Dataset extract:
# # #

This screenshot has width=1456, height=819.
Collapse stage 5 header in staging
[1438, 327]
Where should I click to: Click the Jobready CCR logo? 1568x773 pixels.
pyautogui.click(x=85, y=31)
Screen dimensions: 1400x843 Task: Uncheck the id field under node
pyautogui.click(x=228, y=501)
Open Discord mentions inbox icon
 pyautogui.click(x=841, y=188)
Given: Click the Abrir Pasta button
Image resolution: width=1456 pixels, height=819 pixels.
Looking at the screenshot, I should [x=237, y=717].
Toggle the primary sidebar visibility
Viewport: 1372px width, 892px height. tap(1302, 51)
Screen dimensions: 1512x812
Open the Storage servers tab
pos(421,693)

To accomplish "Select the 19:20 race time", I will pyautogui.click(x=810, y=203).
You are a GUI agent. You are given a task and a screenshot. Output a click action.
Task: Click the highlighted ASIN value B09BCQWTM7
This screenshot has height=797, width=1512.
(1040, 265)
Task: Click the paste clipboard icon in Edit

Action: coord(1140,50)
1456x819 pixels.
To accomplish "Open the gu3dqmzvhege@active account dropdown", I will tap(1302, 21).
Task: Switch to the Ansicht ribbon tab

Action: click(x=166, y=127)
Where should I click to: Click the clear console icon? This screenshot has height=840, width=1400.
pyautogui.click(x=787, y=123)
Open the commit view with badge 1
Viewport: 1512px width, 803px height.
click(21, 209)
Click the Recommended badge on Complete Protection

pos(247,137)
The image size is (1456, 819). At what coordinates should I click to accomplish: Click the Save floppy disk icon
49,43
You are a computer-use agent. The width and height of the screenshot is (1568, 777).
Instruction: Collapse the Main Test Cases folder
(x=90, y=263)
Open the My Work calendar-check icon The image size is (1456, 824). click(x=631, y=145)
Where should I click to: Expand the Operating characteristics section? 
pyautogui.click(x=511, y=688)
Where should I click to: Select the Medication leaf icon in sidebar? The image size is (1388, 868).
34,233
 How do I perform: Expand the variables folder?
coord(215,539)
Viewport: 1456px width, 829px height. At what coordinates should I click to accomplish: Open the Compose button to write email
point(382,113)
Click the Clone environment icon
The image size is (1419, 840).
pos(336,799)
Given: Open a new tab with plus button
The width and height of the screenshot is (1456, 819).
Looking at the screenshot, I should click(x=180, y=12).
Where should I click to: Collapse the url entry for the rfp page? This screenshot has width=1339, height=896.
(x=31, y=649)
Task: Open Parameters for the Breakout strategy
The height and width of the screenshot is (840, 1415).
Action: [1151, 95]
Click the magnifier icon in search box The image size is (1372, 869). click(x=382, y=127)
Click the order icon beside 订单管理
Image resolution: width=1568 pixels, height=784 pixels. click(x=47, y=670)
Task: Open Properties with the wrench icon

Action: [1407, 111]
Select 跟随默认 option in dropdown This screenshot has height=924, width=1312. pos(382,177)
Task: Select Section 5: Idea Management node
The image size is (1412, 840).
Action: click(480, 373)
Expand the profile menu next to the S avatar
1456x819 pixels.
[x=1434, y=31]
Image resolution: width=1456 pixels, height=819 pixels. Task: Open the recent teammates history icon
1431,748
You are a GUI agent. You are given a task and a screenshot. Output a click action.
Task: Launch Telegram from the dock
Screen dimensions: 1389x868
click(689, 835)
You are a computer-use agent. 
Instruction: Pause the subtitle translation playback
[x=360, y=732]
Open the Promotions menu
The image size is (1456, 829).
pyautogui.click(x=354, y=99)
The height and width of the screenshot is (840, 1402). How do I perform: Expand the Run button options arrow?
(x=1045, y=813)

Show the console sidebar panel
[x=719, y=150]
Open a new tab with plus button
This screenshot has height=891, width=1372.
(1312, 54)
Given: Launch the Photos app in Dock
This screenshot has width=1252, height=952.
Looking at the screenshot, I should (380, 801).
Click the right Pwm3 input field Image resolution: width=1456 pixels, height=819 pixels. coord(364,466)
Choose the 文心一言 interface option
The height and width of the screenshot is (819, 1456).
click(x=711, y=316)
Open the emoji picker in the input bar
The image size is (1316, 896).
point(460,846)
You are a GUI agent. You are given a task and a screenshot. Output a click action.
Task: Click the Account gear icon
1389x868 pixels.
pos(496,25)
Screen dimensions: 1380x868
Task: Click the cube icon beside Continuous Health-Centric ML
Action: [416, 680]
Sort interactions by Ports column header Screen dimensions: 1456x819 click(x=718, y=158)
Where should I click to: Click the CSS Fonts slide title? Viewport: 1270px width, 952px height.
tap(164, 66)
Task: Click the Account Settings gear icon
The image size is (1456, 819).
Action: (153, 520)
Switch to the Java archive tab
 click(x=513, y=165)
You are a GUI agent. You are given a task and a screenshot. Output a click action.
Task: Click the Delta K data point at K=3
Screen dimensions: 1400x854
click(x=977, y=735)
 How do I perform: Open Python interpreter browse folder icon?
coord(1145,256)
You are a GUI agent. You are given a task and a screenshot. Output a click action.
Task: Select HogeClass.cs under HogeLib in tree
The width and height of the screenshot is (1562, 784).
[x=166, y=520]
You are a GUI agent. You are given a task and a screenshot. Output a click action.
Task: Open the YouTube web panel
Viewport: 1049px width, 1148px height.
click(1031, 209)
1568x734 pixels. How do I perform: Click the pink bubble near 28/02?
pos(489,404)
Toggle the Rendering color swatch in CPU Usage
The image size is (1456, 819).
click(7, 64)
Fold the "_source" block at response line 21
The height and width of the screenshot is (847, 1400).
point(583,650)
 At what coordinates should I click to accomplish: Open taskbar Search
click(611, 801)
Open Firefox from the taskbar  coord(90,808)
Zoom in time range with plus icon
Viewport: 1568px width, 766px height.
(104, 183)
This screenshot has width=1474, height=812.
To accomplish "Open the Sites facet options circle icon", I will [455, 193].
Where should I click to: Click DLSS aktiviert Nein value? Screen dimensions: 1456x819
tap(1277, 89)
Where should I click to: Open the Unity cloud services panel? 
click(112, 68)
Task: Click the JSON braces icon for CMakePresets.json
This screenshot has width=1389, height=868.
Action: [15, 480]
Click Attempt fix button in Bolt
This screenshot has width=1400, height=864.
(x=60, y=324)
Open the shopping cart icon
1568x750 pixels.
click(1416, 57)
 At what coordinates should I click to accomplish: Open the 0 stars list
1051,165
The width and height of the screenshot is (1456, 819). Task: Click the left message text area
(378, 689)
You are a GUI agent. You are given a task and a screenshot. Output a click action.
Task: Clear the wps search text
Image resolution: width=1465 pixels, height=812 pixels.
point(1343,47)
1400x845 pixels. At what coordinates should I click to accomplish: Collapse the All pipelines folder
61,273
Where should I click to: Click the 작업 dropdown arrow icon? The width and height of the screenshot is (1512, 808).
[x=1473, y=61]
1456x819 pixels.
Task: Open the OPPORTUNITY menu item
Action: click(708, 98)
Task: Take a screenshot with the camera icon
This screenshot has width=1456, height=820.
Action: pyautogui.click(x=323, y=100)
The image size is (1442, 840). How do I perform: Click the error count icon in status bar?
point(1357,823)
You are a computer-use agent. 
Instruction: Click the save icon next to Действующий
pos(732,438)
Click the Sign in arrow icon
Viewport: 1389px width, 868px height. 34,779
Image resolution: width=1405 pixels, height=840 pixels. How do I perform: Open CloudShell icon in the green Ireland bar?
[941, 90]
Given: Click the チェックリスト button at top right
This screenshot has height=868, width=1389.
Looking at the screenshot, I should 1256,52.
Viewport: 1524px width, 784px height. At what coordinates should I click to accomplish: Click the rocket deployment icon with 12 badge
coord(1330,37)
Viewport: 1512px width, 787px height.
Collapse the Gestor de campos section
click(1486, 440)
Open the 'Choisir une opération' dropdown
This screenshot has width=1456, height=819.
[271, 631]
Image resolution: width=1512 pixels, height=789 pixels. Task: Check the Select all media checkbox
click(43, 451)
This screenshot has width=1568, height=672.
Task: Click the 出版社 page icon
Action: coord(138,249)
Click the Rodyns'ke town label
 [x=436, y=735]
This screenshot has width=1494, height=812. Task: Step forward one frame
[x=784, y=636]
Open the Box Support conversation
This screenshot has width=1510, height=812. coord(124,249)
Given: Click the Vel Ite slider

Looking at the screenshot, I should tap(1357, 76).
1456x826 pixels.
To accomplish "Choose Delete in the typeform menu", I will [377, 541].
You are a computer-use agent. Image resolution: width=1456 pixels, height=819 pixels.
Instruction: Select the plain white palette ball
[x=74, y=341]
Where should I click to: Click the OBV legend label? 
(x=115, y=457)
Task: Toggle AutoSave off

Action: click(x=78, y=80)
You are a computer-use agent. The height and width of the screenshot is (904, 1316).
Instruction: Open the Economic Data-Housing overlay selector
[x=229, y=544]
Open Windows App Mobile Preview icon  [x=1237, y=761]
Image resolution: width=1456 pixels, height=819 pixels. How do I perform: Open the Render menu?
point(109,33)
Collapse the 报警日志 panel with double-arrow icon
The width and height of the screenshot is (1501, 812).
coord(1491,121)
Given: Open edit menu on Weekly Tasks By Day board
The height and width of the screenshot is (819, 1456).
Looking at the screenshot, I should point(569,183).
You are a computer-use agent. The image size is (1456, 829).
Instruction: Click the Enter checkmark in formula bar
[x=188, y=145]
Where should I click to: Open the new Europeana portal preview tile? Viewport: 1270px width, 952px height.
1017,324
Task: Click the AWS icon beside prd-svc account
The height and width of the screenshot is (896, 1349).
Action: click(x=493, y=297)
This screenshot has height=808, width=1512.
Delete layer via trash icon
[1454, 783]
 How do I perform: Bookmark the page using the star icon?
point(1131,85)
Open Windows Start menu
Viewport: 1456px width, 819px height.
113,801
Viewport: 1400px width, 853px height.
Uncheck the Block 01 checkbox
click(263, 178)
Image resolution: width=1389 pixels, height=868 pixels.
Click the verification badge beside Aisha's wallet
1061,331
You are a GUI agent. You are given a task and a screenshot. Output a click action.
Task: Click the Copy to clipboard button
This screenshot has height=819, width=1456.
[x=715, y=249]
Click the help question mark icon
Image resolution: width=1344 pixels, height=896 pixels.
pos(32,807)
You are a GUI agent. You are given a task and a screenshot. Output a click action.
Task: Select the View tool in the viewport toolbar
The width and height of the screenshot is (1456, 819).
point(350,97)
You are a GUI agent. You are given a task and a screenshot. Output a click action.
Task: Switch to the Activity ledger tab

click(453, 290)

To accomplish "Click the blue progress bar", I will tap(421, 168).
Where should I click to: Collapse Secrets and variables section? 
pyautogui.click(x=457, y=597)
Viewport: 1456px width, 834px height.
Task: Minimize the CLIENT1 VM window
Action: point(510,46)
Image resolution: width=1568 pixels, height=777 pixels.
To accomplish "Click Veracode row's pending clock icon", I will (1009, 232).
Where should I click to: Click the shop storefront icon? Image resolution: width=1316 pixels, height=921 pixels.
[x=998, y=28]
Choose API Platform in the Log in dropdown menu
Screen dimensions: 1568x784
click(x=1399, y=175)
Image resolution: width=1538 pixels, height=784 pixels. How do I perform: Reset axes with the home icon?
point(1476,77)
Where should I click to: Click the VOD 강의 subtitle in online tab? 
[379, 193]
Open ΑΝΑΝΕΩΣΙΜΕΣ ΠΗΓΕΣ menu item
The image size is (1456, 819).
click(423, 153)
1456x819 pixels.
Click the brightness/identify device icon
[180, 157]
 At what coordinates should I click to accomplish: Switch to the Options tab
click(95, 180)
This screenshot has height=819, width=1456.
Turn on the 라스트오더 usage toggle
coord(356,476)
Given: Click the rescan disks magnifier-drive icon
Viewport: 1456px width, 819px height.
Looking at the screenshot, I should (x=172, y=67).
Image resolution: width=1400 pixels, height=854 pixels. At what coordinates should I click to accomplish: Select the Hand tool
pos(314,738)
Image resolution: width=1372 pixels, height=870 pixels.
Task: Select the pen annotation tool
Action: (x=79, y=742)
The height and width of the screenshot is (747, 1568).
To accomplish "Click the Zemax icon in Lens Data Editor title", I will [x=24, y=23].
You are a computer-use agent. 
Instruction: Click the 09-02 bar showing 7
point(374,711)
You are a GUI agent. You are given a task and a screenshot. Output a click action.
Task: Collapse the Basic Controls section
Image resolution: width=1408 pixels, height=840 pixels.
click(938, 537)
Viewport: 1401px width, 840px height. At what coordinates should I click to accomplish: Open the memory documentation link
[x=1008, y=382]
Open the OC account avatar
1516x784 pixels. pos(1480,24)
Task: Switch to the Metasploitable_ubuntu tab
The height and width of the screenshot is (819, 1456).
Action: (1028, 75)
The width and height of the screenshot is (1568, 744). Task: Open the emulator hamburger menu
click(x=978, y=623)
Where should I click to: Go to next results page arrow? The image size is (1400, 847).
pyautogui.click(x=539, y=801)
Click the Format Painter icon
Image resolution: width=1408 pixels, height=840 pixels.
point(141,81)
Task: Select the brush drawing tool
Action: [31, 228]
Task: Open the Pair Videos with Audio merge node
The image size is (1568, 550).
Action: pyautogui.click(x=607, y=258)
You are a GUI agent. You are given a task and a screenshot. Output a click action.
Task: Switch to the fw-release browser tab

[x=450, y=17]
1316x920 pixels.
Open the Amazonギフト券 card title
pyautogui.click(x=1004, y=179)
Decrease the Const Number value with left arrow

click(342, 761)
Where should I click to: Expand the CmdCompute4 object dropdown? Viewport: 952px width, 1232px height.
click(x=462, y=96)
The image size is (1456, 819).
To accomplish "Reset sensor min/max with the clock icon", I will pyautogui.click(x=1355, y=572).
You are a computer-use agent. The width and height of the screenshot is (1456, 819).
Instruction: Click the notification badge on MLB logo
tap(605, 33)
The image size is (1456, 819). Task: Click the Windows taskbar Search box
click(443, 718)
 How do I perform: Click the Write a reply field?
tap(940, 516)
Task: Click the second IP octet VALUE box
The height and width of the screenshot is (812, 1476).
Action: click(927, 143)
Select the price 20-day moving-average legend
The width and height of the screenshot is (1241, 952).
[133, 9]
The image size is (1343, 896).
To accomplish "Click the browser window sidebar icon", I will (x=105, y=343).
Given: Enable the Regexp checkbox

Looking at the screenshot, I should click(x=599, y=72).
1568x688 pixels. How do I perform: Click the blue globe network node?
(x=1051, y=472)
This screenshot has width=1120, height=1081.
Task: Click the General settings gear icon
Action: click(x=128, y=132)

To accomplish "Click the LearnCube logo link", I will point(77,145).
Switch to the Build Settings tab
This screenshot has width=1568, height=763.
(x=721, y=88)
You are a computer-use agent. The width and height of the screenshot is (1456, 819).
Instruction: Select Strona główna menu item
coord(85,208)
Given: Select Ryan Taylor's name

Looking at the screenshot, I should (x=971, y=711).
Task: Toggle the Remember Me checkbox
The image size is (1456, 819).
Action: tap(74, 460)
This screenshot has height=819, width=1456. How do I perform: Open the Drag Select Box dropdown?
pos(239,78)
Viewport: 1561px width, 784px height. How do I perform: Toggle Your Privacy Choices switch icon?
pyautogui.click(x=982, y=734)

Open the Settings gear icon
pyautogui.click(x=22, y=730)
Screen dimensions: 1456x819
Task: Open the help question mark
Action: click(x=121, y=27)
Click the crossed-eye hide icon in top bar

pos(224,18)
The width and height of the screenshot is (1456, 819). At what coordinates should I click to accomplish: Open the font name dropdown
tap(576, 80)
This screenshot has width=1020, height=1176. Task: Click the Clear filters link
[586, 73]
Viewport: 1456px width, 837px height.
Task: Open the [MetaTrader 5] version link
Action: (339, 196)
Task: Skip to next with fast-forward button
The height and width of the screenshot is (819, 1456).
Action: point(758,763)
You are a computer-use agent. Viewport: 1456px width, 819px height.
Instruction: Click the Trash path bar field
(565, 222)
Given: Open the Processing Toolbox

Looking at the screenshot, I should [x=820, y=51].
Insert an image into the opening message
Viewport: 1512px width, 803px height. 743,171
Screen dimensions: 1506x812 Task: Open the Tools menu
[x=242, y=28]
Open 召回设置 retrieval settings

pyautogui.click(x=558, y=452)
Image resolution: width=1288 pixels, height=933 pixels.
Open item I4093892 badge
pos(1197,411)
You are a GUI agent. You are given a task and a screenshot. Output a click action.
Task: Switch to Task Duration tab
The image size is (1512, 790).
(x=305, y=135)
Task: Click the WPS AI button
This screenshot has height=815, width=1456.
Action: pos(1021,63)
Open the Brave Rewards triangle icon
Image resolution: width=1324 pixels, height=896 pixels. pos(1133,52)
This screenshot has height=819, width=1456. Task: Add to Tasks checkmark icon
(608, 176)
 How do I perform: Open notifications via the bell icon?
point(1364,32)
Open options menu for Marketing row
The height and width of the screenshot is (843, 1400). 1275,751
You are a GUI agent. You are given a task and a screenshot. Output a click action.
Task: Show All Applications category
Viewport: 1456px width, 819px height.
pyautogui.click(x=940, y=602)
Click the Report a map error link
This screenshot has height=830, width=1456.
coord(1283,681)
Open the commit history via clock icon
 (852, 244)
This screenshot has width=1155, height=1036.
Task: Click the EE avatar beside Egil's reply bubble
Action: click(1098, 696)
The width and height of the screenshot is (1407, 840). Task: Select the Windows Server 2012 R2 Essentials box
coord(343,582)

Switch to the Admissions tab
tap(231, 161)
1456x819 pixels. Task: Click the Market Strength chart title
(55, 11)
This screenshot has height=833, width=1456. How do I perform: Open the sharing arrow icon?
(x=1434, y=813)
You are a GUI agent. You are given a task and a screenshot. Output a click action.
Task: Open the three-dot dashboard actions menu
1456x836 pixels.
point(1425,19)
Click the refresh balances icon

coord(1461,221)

# # #

Goal of the exercise: Restate exactly, and only, the line containing "Click the Report a map error link" together with all lines after it to the end of the material.

Response box:
Click the Report a map error link
This screenshot has height=830, width=1456.
coord(1283,681)
Open the commit history via clock icon
 (852, 244)
This screenshot has width=1155, height=1036.
Task: Click the EE avatar beside Egil's reply bubble
Action: click(1098, 696)
The width and height of the screenshot is (1407, 840). Task: Select the Windows Server 2012 R2 Essentials box
coord(343,582)

Switch to the Admissions tab
tap(231, 161)
1456x819 pixels. Task: Click the Market Strength chart title
(55, 11)
This screenshot has height=833, width=1456. How do I perform: Open the sharing arrow icon?
(x=1434, y=813)
You are a GUI agent. You are given a task and a screenshot. Output a click action.
Task: Open the three-dot dashboard actions menu
1456x836 pixels.
point(1425,19)
Click the refresh balances icon

coord(1461,221)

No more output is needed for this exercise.